„Du bist doch bekloppt!“

OHRDRUF. Der Ehrliche ist manchmal der Dumme. Oder wird zumindest dafür gehalten. Philipp Kiebert jedenfalls erging das so.

Alles begann an einem Mittwochmorgen Mitte Januar. Der 19-Jährige hat es eilig. Will schnell vor Schulbeginn noch Geld holen. Es ist ordentlich Betrieb in der Sparkassenfiliale. Aber – welch Glück! – einer der elektronischen Geldspeier ist frei. Philipp stürmt auf ihn zu. Und traut seinen Augen nicht: Im Ausgabeschlitz steckt ein dickes Bündel. Der Blondschopf zieht die scheinbar vergessenen Scheine heraus; es sind 500 Euro. Eine Menge Geld. Und nicht nur für einen Abiturienten.

 

 

 

 

 

 

Was tun? Klare Sache für Philipp – abgeben. Aber alle Schalter sind besetzt und ihm rennt die Zeit weg. Im Gymnasium klingelt es gleich zur Stunde und er muss eine wichtige Arbeit schreiben. Was also tun?

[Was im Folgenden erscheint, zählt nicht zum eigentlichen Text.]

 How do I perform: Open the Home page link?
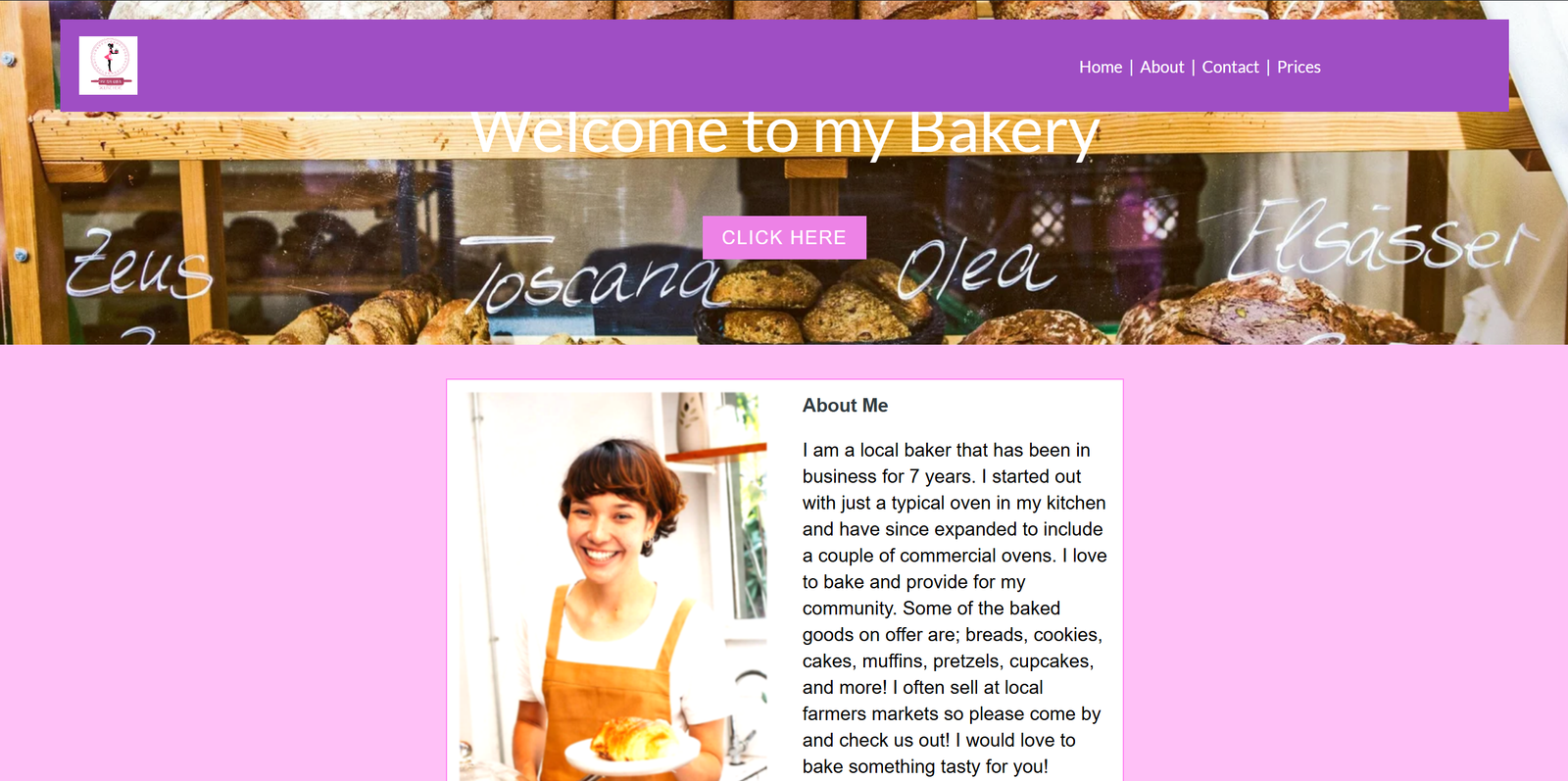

Er macht auf der Hacke kehrt; flitzt in die Schule, schreibt die Klausur und steht anschließend wieder in der Sparkassen-Filiale. Am Schalter machen Astrid Meyer und Azubi Martin Platz Dienst. Beide staunen nicht schlecht, als der Bursche die Banknoten auf den Tresen legt und die Geschichte dazu erzählt. Seine Handynummer wird aufgeschrieben, vom Personalausweis eine Kopie gezogen. Man dankt. Dann geht Philipp.

Und hört fast zwei Wochen nichts. Bis das Telefon klingelt: Die Sparkasse lädt ihn ein, will sich erkenntlich zeigen, „weil das nicht selbstverständlich war“, wie Vorstand Jörg Krieglstein meint: „Uns ist das Herz aufgegangen.“ Das sieht Polizeihauptkommissar Dieter Günther auch so: „90 Prozent oder mehr hätten kurz geschaut, ob jemand etwas gesehen haben könnte und sich dann das Geld eingesteckt. Selbst auf die Gefahr hin, erwischt zu werden …“, ist der Pressesprecher der Polizeiinspektion Gotha sicher.

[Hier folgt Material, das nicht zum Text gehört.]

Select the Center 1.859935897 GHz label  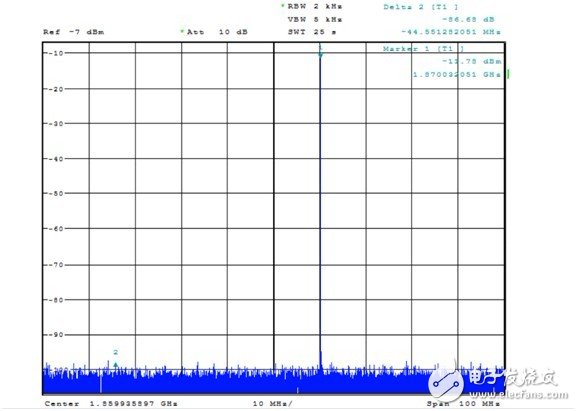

Wie zur Bestätigung erzählt Philipp von den Reaktionen in seinem Freundeskreis. Was für ihn eine Selbstverständlichkeit war, traf dort auf völliges Unverständnis. „Du bist doch bekloppt…“ – das sei die spontane und häufigste Reaktion gewesen. „Das hat mich aber nicht irritiert; es war meine Entscheidung. Alles andere hätte ich nicht mit meinem Gewissen vereinbaren können.“

Seine Eltern seien stolz auf ihren ehrlichen Sohn, erzählt der junge Mann etwas zögerlich Ihm scheint der ganze Rummel zu viel und vor allem nicht vonnöten. Ehrlich und bescheiden – gleich zwei Charakterzüge, die heute so selten scheinen.

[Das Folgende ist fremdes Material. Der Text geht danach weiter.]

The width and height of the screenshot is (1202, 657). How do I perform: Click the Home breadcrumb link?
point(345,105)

Einen Finderlohn bekam er übrigens nicht. Die Dame, die sichtlich am Bankautomaten den Überblick und deshalb beinahe 500 Euro verloren hätte, zeigte keine Dankbarkeit. Schade eigentlich, denn Menschen wie Philipp Kiebert hätten das nun wirklich verdient. Mindestens das.

Als Trostpflaster hatte Polizist Günther einen Kugelschreiber mit einer Taste für eine ganz spezielle Sonderfunktion: „Drückt man sie, dann geht einem ein Licht auf“.  Sparkassen-Vorstand Krieglstein legte einen 50-Euro-Gutschein dazu und eine Sporttasche.